Q: return the nth number of a giving string not leaded by zero's

Example

# I can only change ... to solve it
# def nthNumber_asked(s, n):
#    pattern = ...
#    return re.match(pattern, s).group(1)

# How I solved it
def nthNumber_mine(s, n):
    return re.findall(r'(0*)([0-9]+)', s)[n-1][1]

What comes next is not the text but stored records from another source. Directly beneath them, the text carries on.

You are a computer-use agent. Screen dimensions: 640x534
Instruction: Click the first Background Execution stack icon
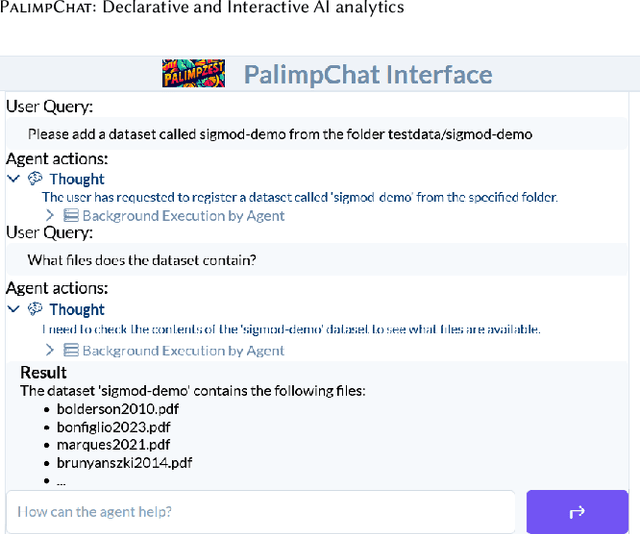[x=70, y=215]
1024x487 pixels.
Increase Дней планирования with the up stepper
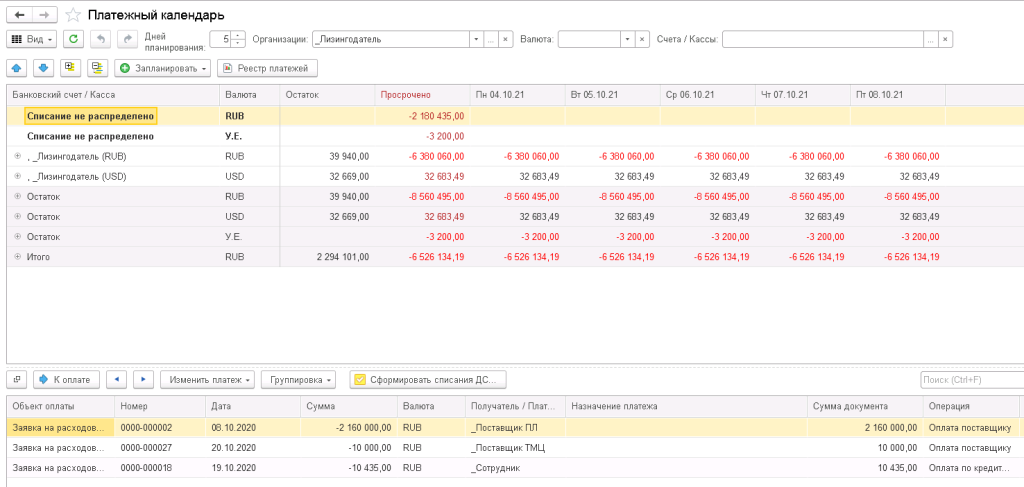[238, 35]
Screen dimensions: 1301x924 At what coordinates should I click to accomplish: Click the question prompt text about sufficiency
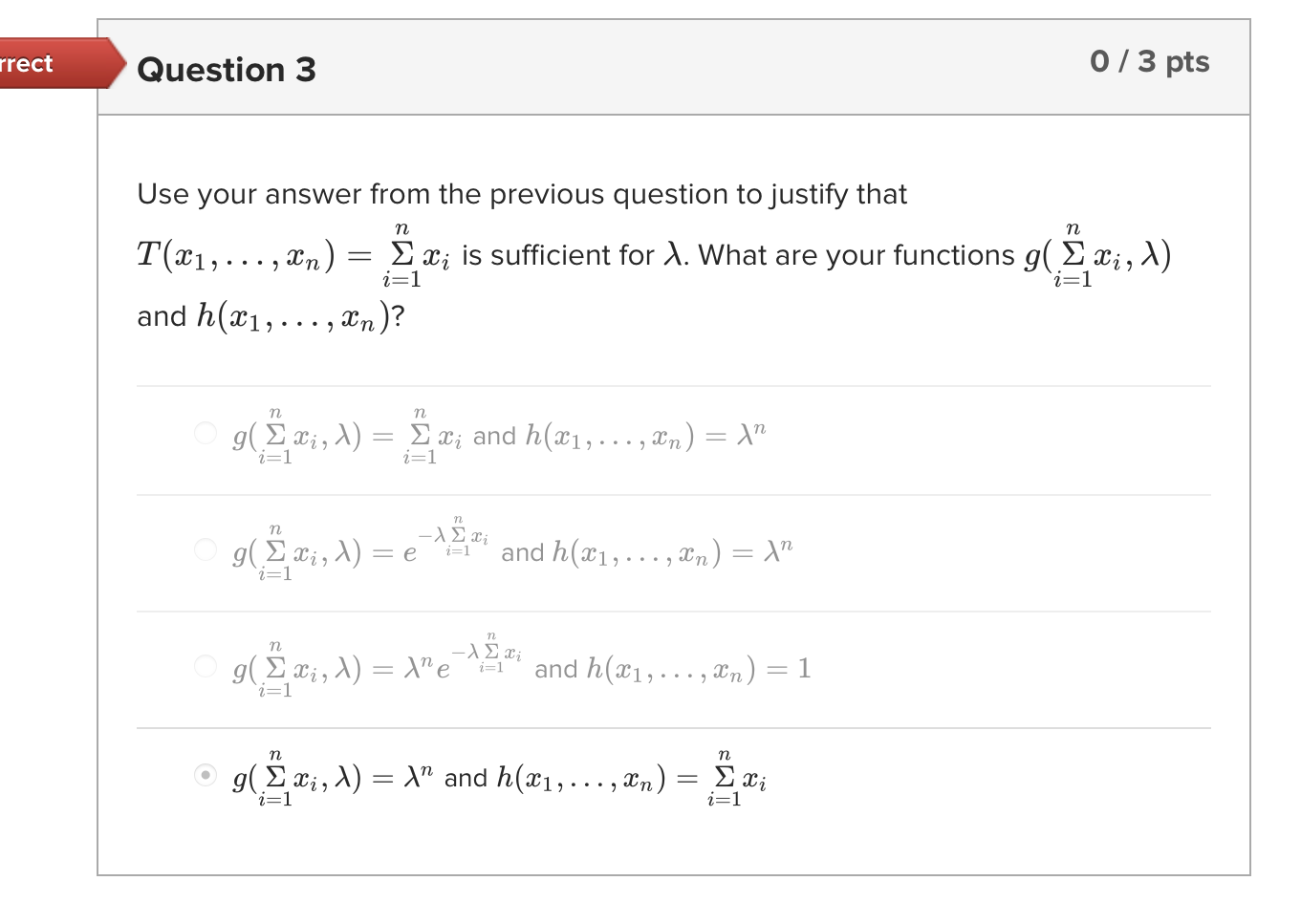(522, 194)
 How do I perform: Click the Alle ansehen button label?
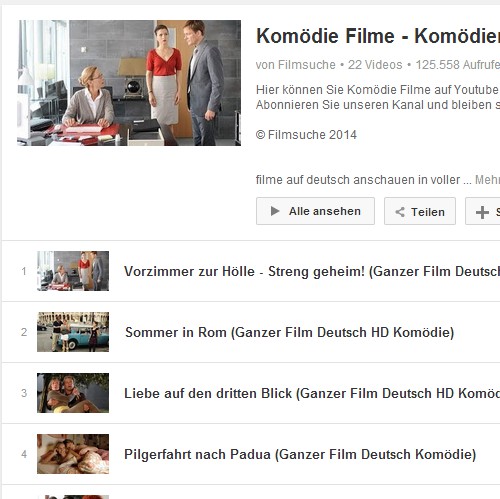pyautogui.click(x=325, y=211)
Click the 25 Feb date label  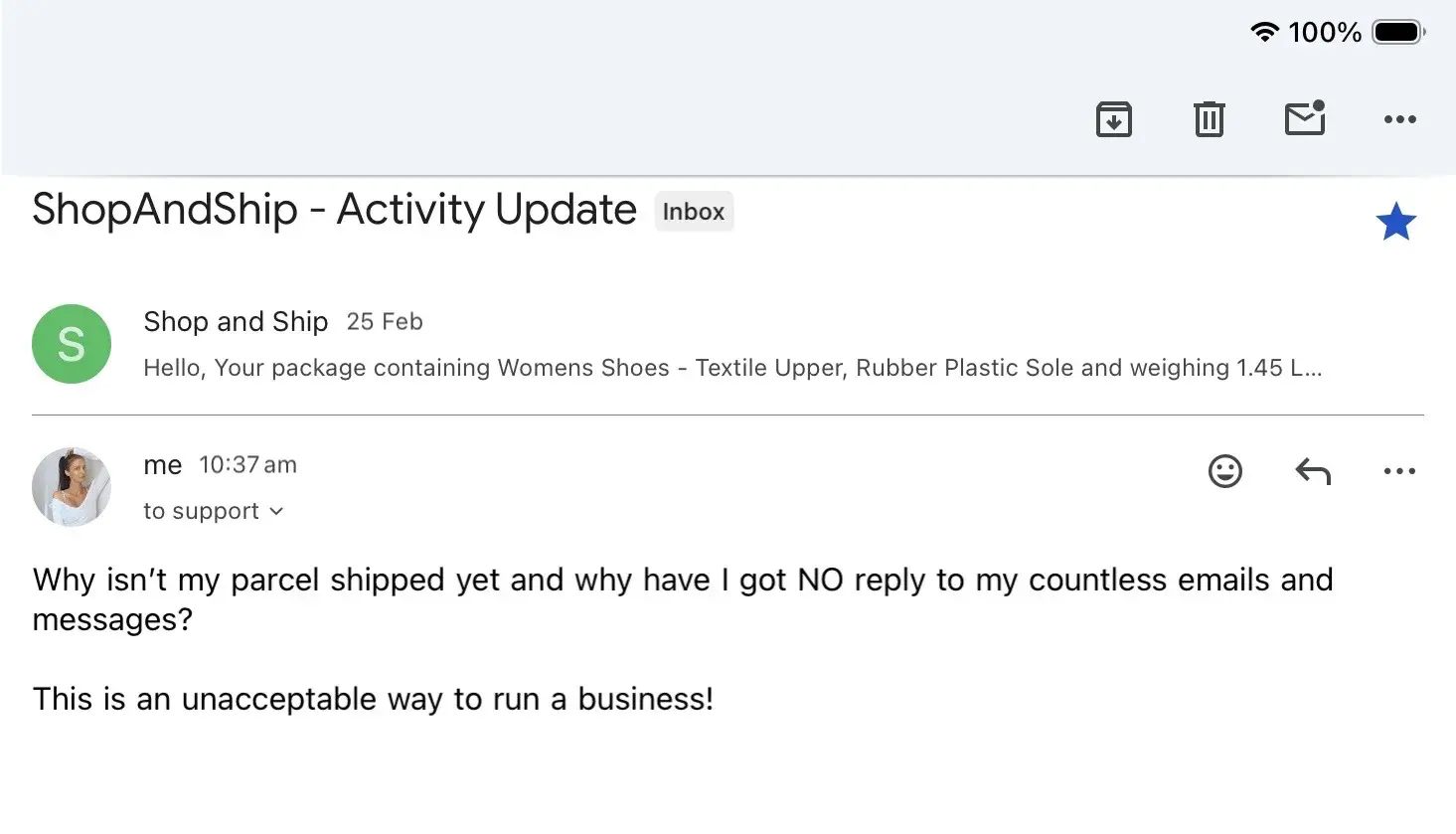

s1 = "8one 003number 201numbers li-000233le number444"
s2 = "LaS003920tP3rEt4t04Yte0023s3t"

print(nthNumber_mine(s1, 4)) # Expected outcome = 233
print(nthNumber_mine(s2, 4)) # Expected outcome = 4

Upvotes: 0

Views: 1122

Answers (2)

JohanL
JohanL

Reputation: 6891

To fullfil the requirements you can use this regex:

def nthNumber_asked(s, n):
    pattern = "\D*(?:\d+\D+){" + str(n-1) + "}0*(\d+)"
    return re.match(pattern, s).group(1)

First I look for a non-digit, then n-1 groups of digits + non-digits (non-capturing) and then finally I ignore all zeros, and catch the rest of the number. However, ignoring all zeros is a bad idea if there is a number that is only zeros, as that will be ignored. I would prefer to include the zeros in the number. Otherwise a more complex pattern with look-ahead is probably needed.

Upvotes: 2

logi-kal
logi-kal

Reputation: 7880

def nthNumber_mine(s, n):
    return re.search(r'(?:\d+.+?){%d}0*(\d+)' % (n-1), s).group(1)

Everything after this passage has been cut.